Top of RECORDED DATA
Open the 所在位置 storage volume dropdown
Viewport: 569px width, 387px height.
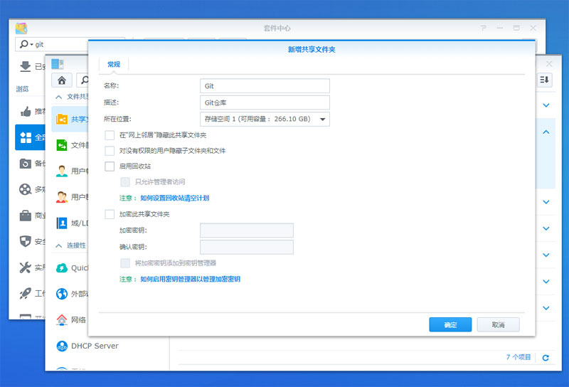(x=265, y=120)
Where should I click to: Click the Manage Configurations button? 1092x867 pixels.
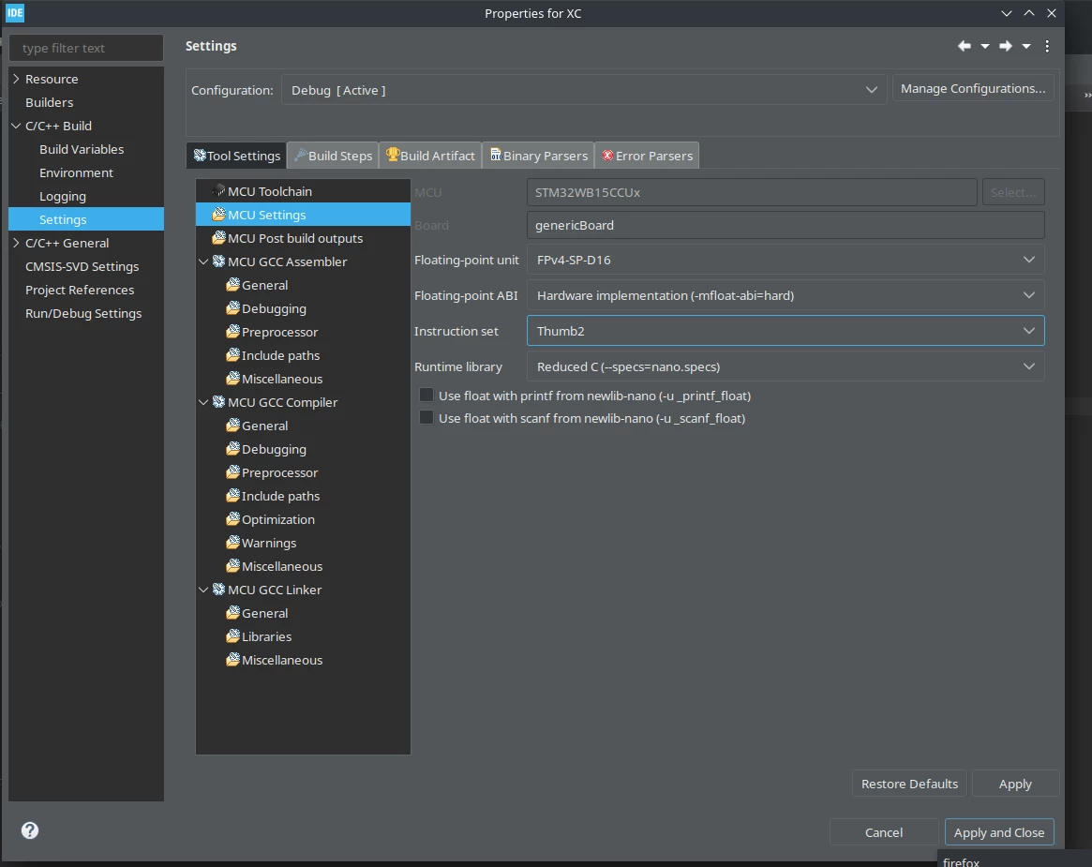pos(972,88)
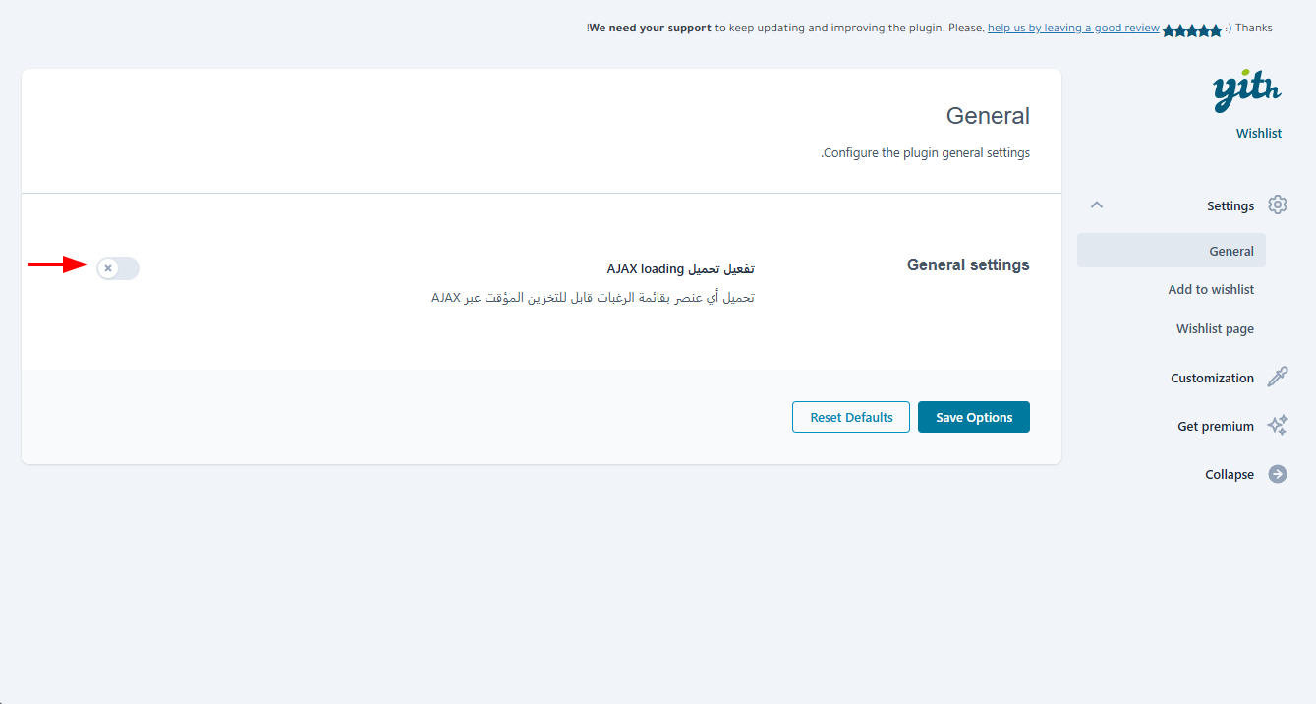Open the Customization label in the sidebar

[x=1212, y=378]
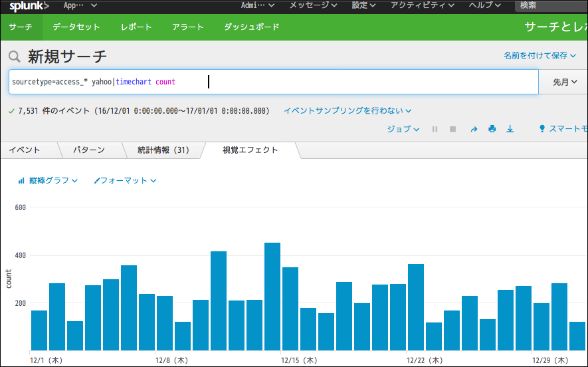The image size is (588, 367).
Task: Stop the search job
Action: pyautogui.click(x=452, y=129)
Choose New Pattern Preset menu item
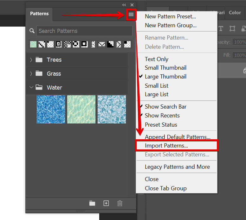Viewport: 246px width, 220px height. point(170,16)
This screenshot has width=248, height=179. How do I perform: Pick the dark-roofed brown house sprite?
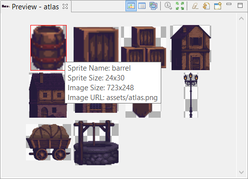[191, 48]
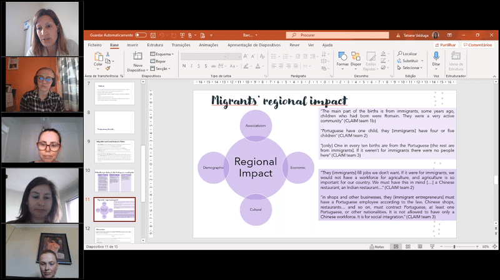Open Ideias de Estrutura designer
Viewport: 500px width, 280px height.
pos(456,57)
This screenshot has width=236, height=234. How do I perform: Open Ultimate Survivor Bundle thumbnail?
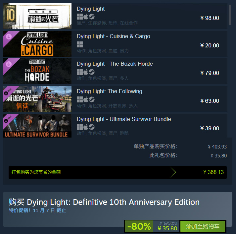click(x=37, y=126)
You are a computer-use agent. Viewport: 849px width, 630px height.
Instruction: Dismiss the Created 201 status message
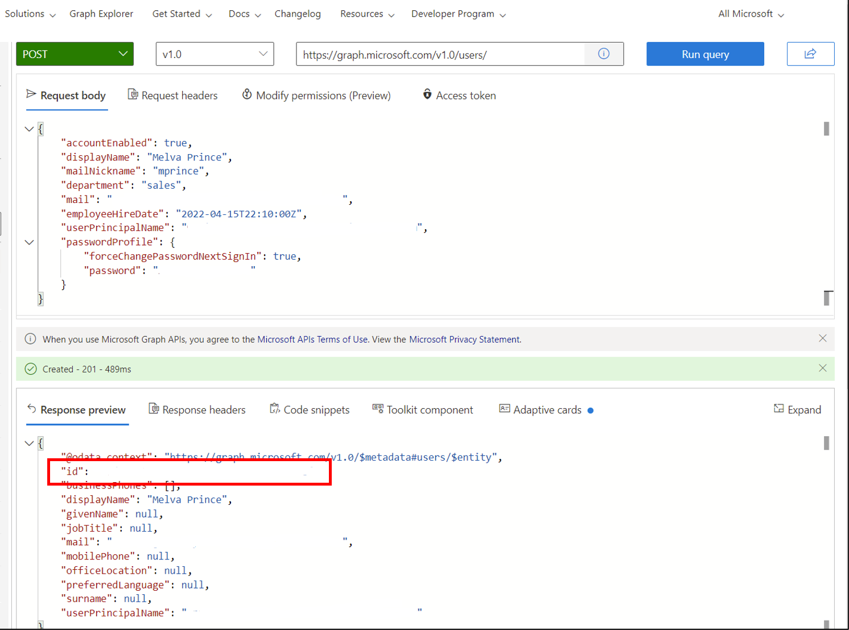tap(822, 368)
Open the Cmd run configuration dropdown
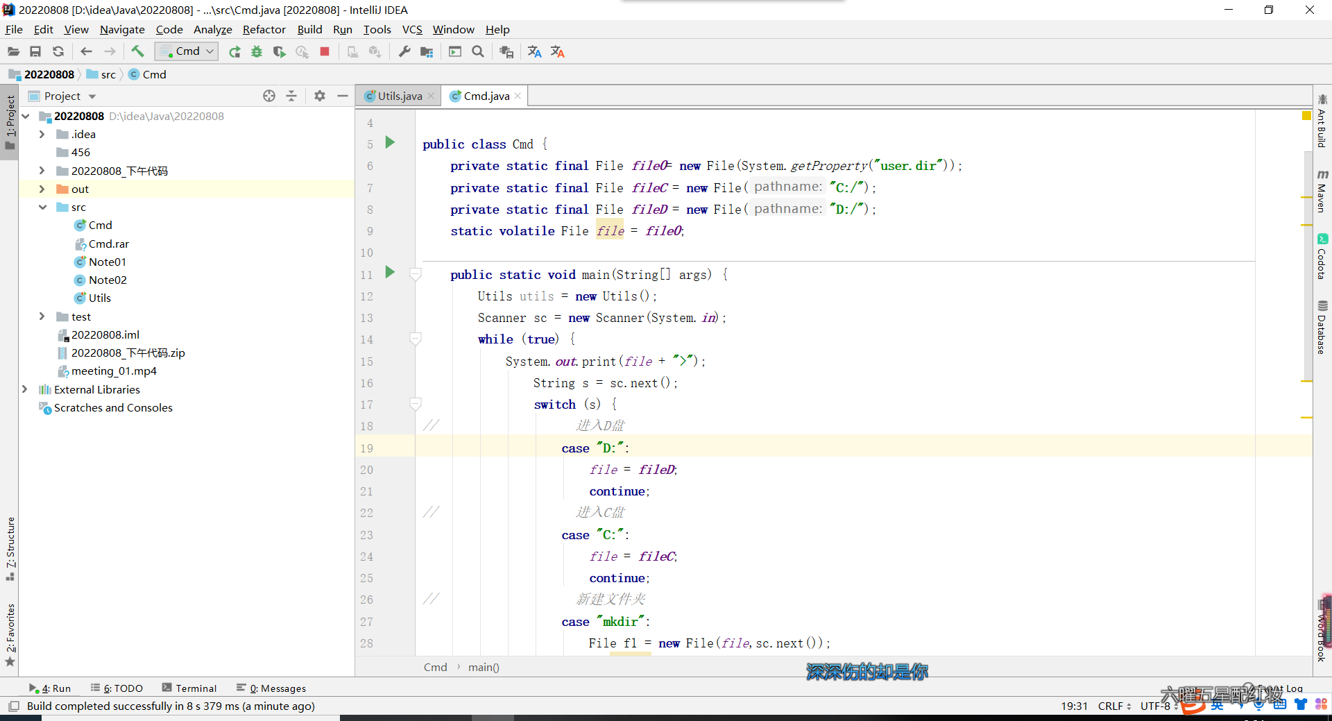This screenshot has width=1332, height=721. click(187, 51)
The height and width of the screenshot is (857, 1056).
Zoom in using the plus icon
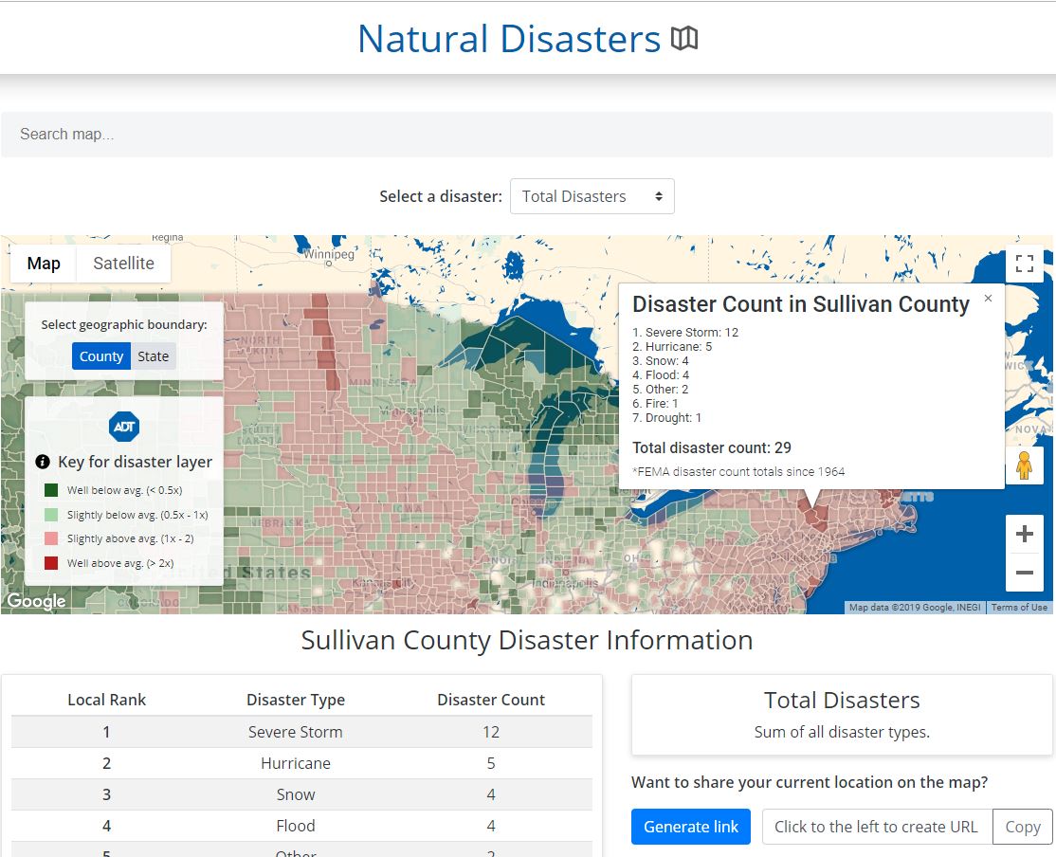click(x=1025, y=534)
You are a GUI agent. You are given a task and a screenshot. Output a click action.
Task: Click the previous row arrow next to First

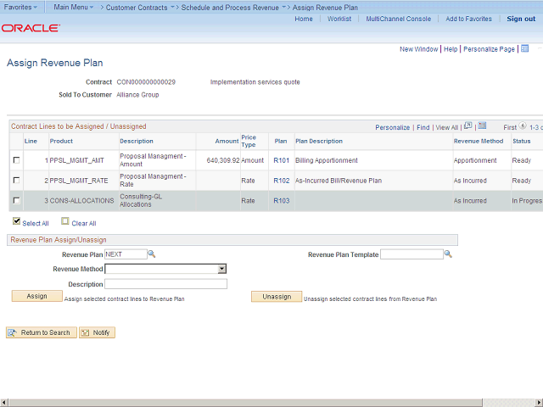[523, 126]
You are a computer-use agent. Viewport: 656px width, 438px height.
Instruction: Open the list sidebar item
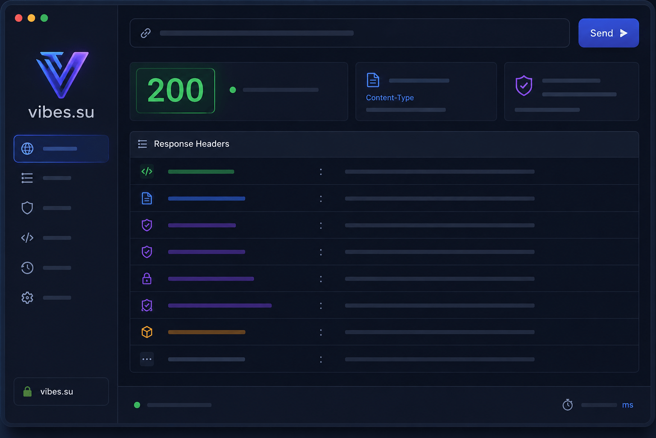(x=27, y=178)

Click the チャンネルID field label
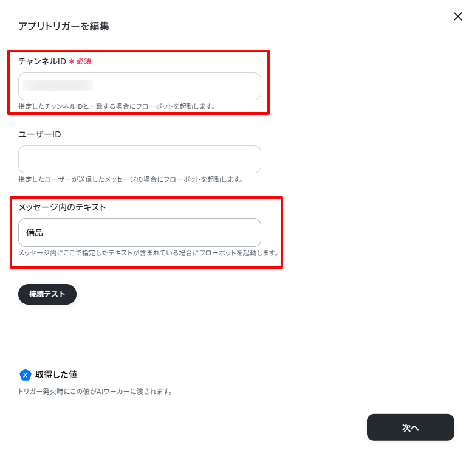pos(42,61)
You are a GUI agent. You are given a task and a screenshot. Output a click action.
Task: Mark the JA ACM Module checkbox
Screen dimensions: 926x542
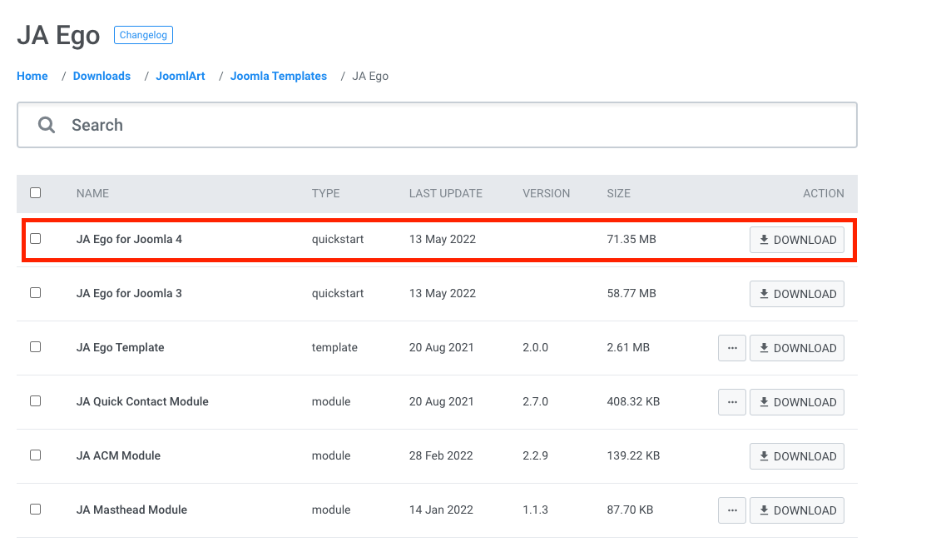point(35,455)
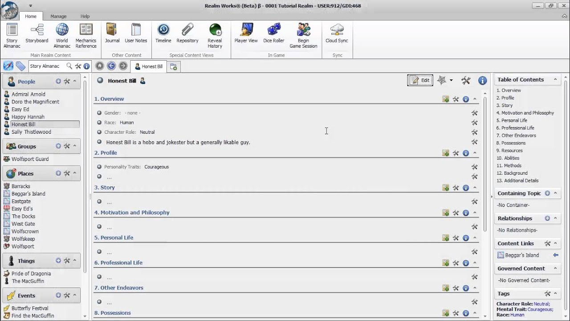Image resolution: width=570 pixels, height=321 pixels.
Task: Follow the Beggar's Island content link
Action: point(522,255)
Bottom of RECORDED DATA
**DIRECTIONS**: Pictures aside, set down the lines from the one containing "Open the Cmd run configuration dropdown" through the end of the records above, exactly and only those.

**ANSWER FOR THIS EXERCISE**:
Open the Cmd run configuration dropdown
This screenshot has width=1332, height=721. click(187, 51)
The height and width of the screenshot is (857, 1056).
Zoom in using the plus icon
click(x=1025, y=534)
You are a GUI agent. You are given a task and a screenshot. Output a click action.
Task: Click the previous row arrow next to First

[523, 126]
You are a computer-use agent. Viewport: 656px width, 438px height.
Instruction: Open the list sidebar item
(x=27, y=178)

Click the チャンネルID field label
pos(42,61)
You are a GUI agent. You are given a task and a screenshot. Output a click action.
Task: Mark the JA ACM Module checkbox
Screen dimensions: 926x542
point(35,455)
Image resolution: width=570 pixels, height=321 pixels.
Task: Follow the Beggar's Island content link
Action: point(522,255)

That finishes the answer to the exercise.